Cleveland, Dec. 4 /PRNewswire-FirstCall/ -- Cleveland BioLabs, Inc. (NASDAQ:CBLI)(BSE:CFB), announced today the initiation of its Phase II efficacy study for Curaxin CBLC102 in advanced, hormone-refractory (androgen independent) prostate cancer at the Cleveland Clinic and Case Western Reserve University Hospital.

Curaxin CBLC102 is a safe, oral drug used in the past to treat malaria that demonstrates efficacy in vitro, in animal models, and in live tumors removed from patients. Initial test results indicate that CBLC102 can be effective against a number of malignancies, including hormone refractory prostate cancer, renal cell carcinoma (a highly fatal form of kidney cancer), and soft-tissue sarcoma. The FDA permitted Cleveland BioLabs to advance directly to Phase II studies, based on CBLC102's historic safety profile. The Company has a "method of use" patent application pending on Curaxin CBLC102.

Cleveland BioLabs President and Chief Executive Officer, Michael Fonstein, Ph.D., commented, "We are pleased to have this study underway, as the results will further validate our therapeutic strategy for treating cancer. CBLC102 is the most advanced compound in our anti-cancer pipeline and presents a significant and unique market opportunity as a potential oral therapy for cancer. Its status as a previously approved and historically used therapy for malaria establishes an accelerated pathway for development due to its proven safety profile. In addition, we have exploited our discoveries regarding the mechanisms utilized by cancer for survival to isolate and develop several additional, proprietary anti-cancer drug candidates with the same mechanism of action."

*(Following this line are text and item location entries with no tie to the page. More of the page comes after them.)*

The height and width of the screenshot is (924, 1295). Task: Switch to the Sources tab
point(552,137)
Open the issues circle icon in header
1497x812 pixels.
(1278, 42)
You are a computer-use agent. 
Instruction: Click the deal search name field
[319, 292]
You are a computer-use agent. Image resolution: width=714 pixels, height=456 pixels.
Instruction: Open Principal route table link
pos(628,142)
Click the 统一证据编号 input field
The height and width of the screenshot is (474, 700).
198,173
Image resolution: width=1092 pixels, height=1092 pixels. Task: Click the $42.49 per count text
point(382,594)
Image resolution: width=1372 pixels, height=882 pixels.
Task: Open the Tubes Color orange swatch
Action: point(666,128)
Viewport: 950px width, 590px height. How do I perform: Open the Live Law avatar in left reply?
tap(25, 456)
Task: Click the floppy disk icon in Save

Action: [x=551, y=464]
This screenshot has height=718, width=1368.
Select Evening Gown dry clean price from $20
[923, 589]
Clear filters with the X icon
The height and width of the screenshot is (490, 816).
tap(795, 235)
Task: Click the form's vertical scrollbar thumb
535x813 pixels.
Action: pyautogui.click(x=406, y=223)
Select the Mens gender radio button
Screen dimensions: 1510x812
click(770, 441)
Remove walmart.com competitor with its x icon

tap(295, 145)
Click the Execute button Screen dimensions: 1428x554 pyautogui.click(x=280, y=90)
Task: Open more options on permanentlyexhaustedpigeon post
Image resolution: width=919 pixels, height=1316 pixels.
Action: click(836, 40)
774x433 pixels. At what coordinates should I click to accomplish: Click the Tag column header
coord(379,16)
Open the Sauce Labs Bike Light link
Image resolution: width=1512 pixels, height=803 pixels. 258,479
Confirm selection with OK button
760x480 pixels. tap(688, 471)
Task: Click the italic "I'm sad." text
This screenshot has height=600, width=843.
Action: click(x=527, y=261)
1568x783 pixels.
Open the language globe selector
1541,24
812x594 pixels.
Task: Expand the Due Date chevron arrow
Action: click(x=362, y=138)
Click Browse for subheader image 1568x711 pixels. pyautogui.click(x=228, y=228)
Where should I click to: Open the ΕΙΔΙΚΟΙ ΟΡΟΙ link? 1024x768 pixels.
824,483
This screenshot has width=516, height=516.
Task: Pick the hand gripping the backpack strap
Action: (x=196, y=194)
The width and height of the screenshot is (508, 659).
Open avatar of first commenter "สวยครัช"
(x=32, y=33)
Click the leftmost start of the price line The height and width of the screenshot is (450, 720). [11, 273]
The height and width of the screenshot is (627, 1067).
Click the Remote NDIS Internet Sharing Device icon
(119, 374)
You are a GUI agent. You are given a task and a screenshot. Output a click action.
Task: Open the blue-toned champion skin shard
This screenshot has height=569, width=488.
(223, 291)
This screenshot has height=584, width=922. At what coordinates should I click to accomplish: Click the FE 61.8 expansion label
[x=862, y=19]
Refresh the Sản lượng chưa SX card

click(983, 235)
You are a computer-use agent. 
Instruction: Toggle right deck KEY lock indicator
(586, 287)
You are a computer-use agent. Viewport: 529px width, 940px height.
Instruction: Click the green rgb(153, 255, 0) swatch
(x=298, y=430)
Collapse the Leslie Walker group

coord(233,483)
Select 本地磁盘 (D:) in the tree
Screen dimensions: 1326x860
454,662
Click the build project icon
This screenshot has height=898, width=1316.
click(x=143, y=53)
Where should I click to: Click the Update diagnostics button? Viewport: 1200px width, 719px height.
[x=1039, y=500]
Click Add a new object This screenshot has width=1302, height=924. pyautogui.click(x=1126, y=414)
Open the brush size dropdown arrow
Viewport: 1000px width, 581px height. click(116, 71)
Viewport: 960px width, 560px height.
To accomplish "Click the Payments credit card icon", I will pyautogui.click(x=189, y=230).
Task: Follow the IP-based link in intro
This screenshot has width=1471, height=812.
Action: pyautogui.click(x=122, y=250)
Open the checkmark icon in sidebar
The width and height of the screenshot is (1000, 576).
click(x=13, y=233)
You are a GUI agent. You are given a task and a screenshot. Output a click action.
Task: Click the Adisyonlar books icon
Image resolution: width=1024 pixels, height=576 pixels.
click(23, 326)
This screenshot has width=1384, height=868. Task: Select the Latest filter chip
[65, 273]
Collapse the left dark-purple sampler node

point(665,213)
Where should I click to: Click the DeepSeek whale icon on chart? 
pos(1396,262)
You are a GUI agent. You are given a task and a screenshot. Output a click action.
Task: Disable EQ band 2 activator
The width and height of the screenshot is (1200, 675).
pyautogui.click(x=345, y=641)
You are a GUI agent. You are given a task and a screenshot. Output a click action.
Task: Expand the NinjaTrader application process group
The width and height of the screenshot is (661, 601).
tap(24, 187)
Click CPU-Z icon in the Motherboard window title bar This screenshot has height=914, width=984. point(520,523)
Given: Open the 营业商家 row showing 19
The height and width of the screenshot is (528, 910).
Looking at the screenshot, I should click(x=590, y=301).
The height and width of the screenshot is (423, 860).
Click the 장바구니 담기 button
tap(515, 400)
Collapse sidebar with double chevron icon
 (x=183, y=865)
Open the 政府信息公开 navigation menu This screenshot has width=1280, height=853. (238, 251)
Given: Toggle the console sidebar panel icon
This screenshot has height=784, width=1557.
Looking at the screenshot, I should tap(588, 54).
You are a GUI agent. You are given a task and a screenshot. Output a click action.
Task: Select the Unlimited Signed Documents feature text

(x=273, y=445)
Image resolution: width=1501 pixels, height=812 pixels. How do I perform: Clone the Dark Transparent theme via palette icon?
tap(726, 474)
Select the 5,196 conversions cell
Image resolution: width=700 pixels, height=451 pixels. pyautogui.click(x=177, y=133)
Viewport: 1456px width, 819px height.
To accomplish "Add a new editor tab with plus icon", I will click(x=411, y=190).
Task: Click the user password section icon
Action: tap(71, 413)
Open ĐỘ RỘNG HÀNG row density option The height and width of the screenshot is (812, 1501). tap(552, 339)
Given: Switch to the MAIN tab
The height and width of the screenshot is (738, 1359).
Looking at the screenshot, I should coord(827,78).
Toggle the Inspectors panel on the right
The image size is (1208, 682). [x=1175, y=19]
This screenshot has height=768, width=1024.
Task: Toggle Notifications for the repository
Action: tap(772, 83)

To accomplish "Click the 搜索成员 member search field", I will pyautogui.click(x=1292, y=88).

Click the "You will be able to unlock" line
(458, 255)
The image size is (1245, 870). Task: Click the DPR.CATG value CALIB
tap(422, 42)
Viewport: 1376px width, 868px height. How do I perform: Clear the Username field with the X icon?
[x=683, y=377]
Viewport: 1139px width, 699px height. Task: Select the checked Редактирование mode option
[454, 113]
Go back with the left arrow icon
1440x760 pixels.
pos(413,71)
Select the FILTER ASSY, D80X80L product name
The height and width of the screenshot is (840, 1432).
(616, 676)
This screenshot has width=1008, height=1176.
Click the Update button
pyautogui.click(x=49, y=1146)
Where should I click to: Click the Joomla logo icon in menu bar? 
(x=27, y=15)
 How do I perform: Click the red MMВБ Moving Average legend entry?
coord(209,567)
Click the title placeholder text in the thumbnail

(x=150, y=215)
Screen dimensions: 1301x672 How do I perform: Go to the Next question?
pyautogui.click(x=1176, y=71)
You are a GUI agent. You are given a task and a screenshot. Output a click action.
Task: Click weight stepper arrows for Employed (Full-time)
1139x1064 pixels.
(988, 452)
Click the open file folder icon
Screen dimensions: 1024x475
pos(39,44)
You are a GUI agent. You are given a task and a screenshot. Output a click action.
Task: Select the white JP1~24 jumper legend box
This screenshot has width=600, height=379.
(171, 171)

About 30,000 men die of androgen-independent (hormone-refractory) metastatic prostate cancer each year in the U.S. Taxanes (a group of chemotherapy drugs that kill cancer cells by stopping their growth) are the most effective chemotherapeutic approach to treating advanced prostate cancer. Some recent studies have yielded modest improvements in survival rates; however, androgen-independent metastatic prostate cancer remains essentially incurable. The FDA has assigned orphan-drug status to treatments for androgen-independent prostate cancer, which rewards developers with tax reductions and marketing exclusivity on approved drugs for an extended time period.

The Phase II study will involve 31 patients with advanced, refractory prostate cancer. The dosing regimen includes a 300 mg loading dose three times daily for seven days, followed by a 100 mg maintenance dose administered once daily for an additional 23 weeks. Primary endpoints for the study are reduction in PSA levels, reduction in tumor size, and disease-free survival. The duration of the study is two years, however certain preliminary data may be available earlier.

CBLC102 has a unique mechanism of action, simultaneously hitting two key cancer targets: p53 and NF-kB (nuclear factor kappa B); which research indicates would be effective in the majority of cancers. This mechanism of action was identified through research conducted by scientists at Cleveland BioLabs and the Cleveland Clinic Foundation, which was published in the November 14, 2005 issue of the Proceedings of the National Academy of Sciences (PNAS).

In this publication, the research team describes a novel mechanism of p53 inactivation that is employed by many cancers, including renal cell carcinoma (RCC). RCC commonly retains wild-type, but functionally inactive p53, which is repressed by an unknown dominant mechanism. This mechanism is mediated through deregulation of another important cancer treatment target, naturally involved in inflammatory response, named NF-kB. This discovery not only provided a new link between inflammation and cancer, but also enabled the formulation of a new therapeutic strategy of simultaneous targeting two major cancer-related pathways with a single drug. Moreover, the researchers validated this approach by isolating small molecules capable of selective killing of tumor cells through this bi-targeting mechanism. These isolated molecules block NF-kB in a way that is different from other inhibitors that are currently in different stages of clinical development.

The Company plans to start a Phase II study of CBLC102 in renal cell carcinoma in 2007.

    The PNAS article may be accessed at:

About Cleveland BioLabs, Inc.

Cleveland BioLabs, Inc. is a drug discovery and development company leveraging its proprietary discoveries about programmed cell death to treat cancer and protect normal tissues from exposure to radiation and other stresses. The Company has strategic partnerships with the Cleveland Clinic Foundation, ChemBridge Corporation and the Armed Forces Research Radiobiology Institute. To learn more about Cleveland BioLabs Inc., please visit the company's website at

This press release contains forward-looking statements that reflect our current view with respect to various aspects of the events described above. Actual results could be significantly different. Factors that could affect results include those set forth in filings made by Cleveland BioLabs, Inc. with the Securities and Exchange Commission. These factors include, but are not limited to, those discussed in our Registration Statement on Form SB-2 under the caption "Risk Factors."